* **INPUT MATERIAL**:
______
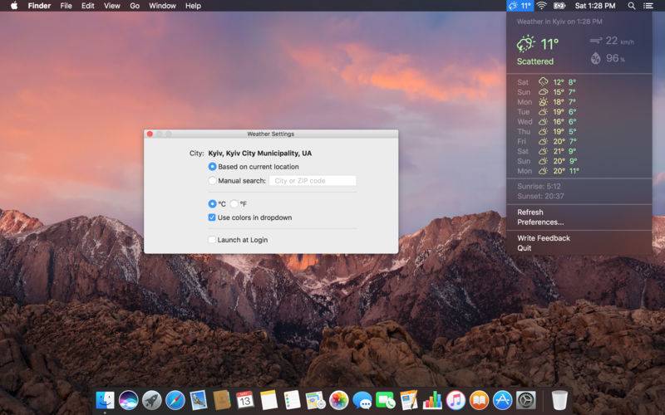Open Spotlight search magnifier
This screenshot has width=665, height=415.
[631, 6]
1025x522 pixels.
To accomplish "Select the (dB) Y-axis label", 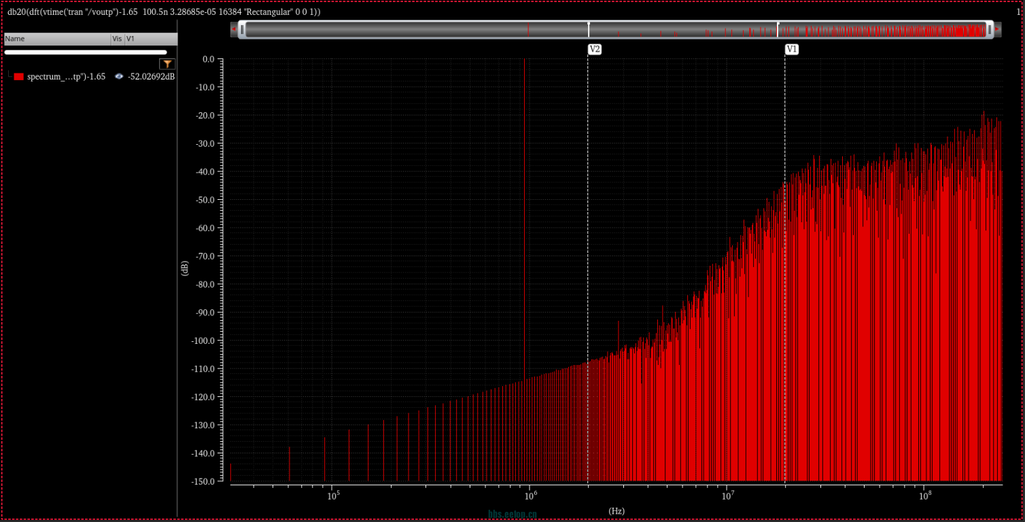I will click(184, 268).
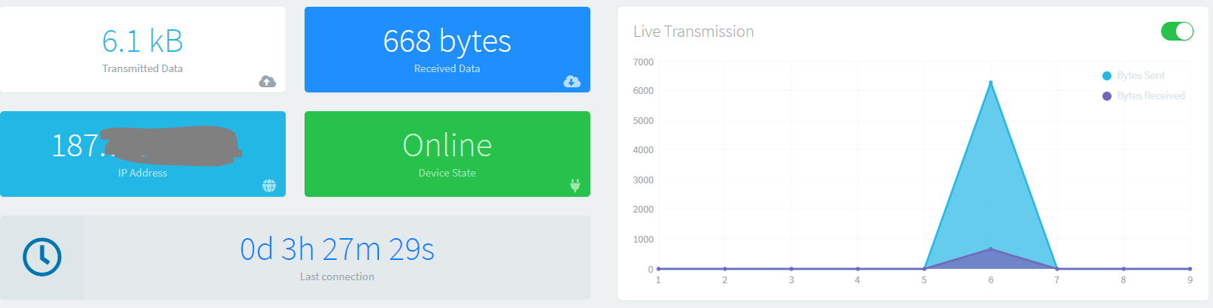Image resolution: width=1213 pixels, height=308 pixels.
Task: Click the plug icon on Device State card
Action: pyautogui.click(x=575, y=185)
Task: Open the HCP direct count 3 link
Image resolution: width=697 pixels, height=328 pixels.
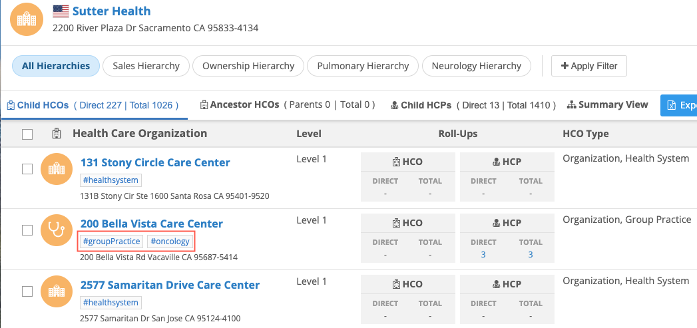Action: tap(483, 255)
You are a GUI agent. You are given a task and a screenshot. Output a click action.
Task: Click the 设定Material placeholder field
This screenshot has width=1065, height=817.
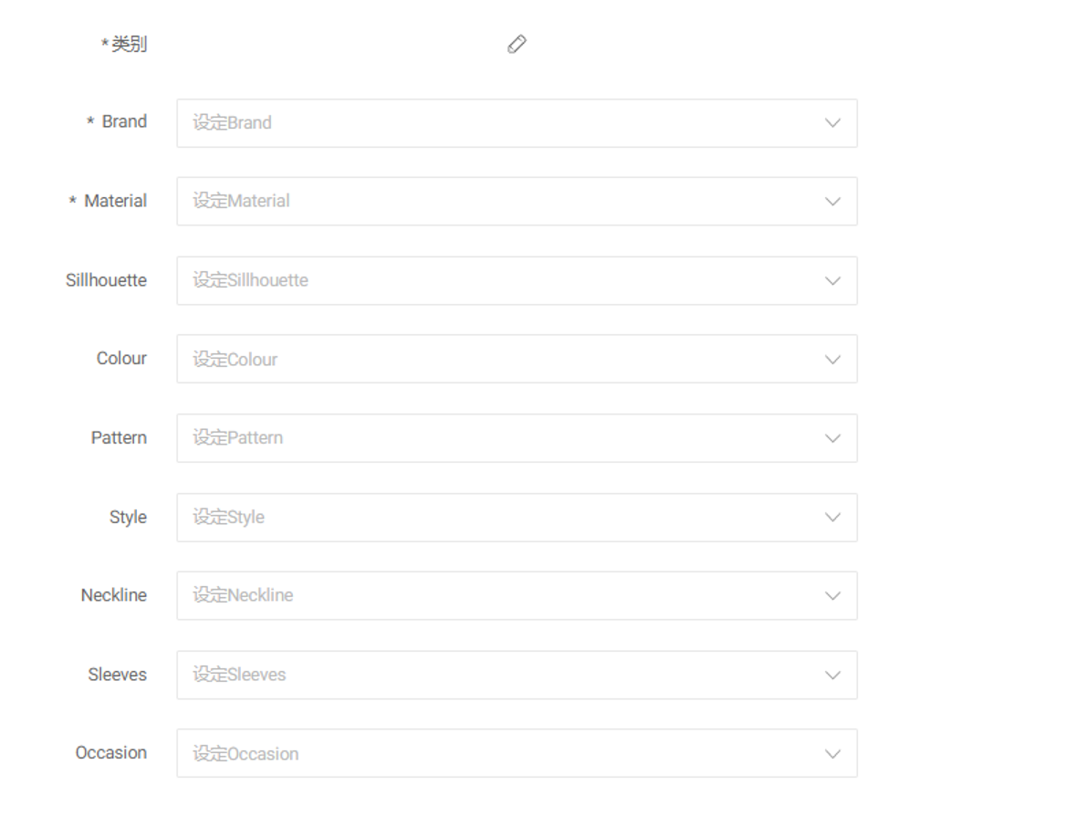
______
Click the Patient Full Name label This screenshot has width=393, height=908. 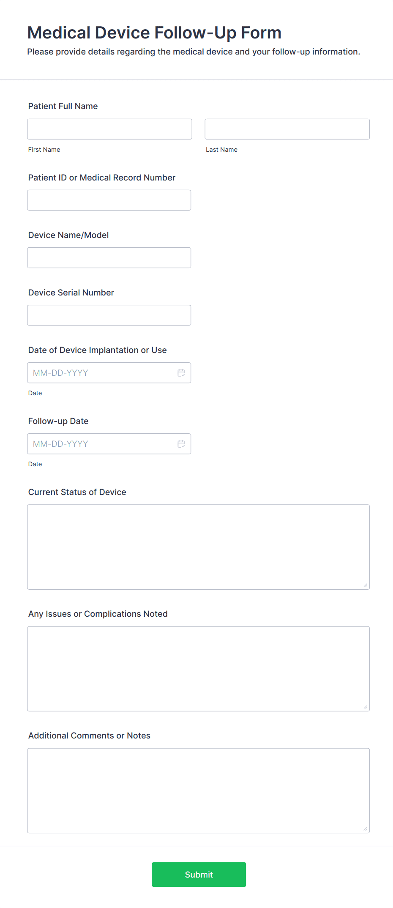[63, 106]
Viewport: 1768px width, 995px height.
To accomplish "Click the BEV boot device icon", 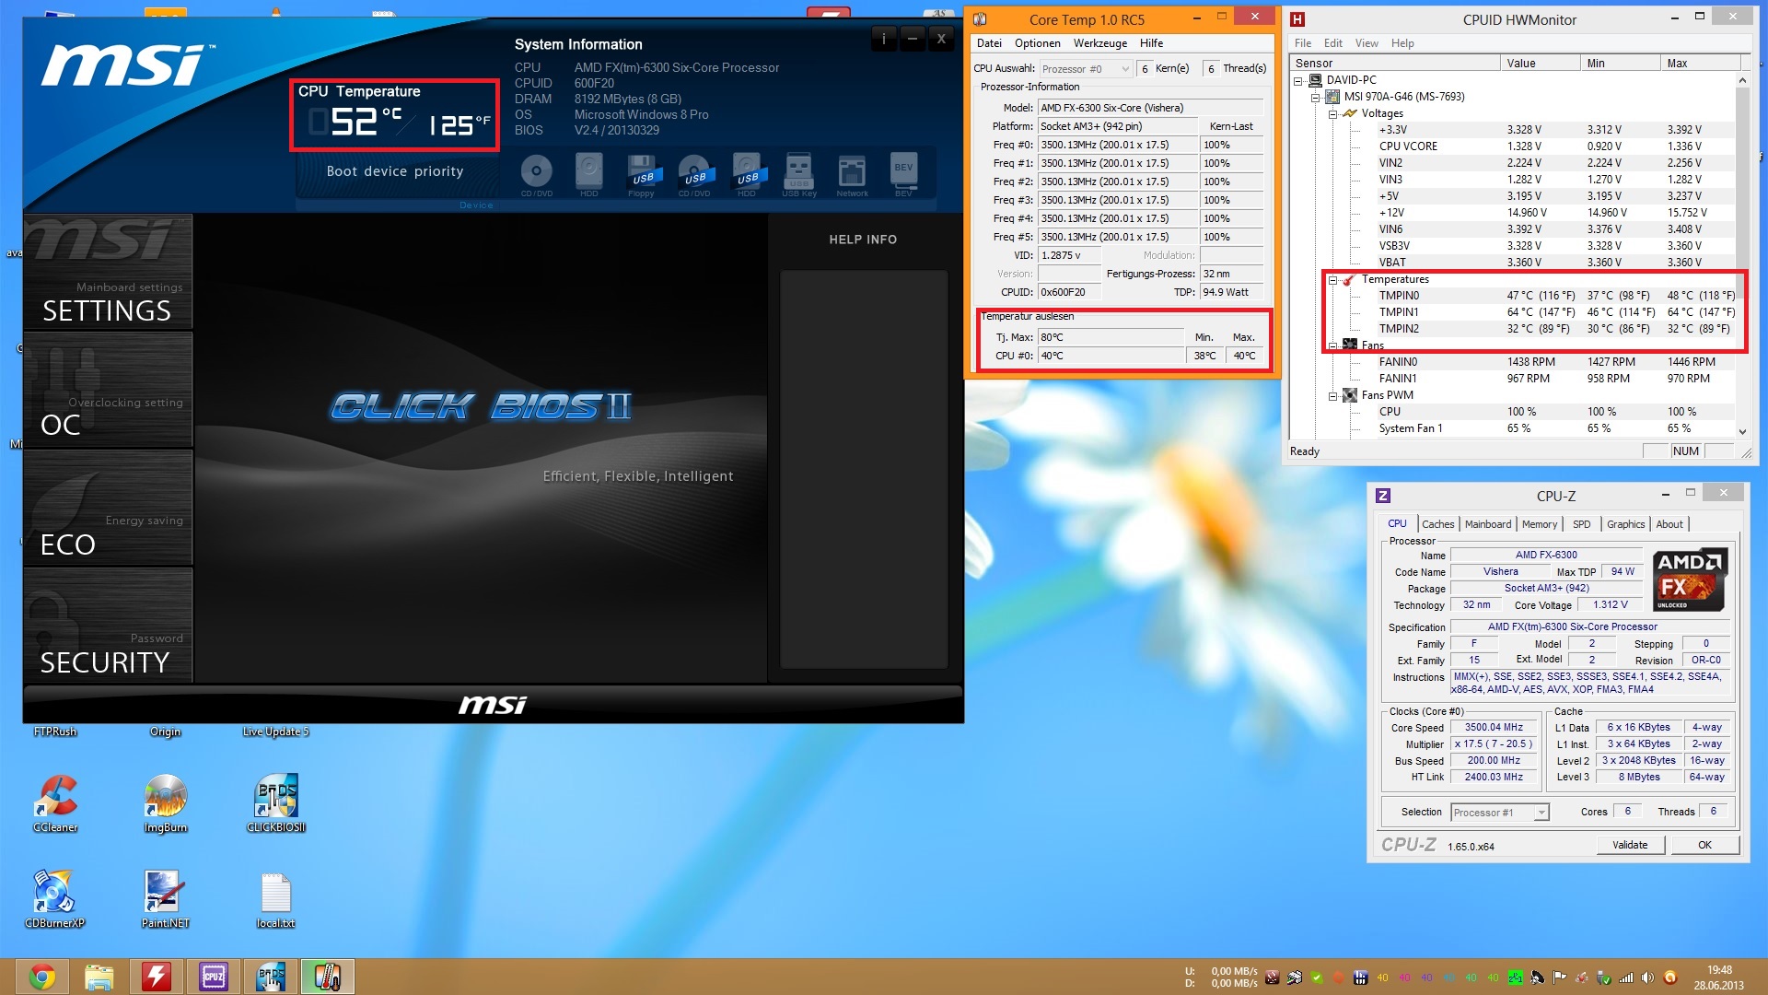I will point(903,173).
______
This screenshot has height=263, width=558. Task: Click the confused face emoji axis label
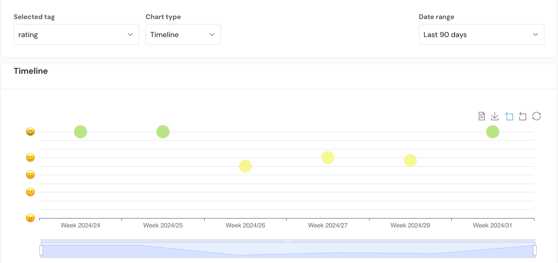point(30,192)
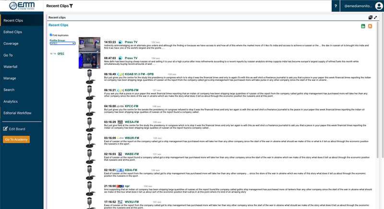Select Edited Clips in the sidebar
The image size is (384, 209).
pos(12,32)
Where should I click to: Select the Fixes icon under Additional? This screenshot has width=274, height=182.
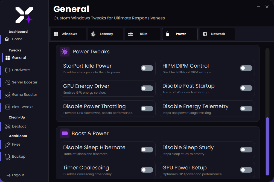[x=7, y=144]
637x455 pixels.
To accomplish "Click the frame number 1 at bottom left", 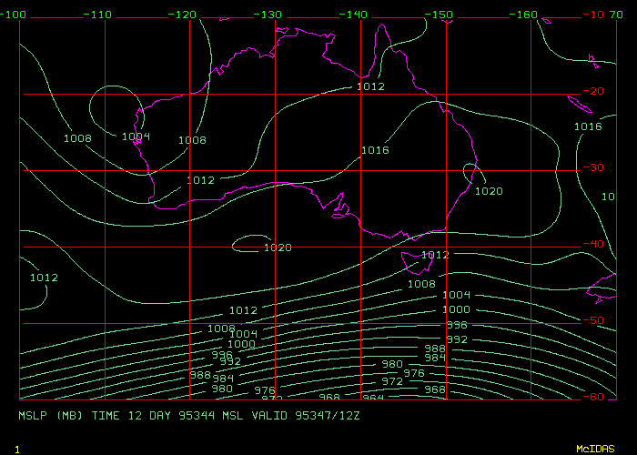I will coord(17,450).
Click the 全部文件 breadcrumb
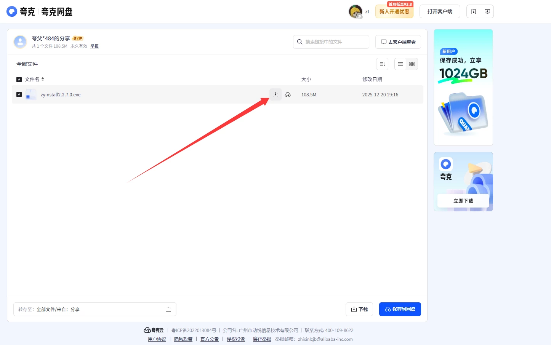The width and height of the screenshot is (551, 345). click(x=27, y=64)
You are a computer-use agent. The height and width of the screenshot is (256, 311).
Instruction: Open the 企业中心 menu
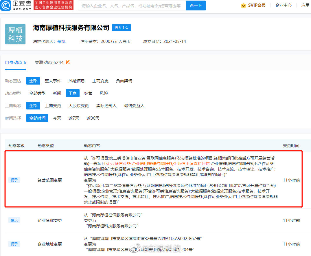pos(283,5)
______
* **ABOUT THIS TASK**: Find each line of the data above that holds the word "agent", then copy it.

* **COMPLETED TASK**:
You are a GUI agent. You are given a task and a screenshot. Output a click action.
You are a computer-use agent. The height and width of the screenshot is (256, 311).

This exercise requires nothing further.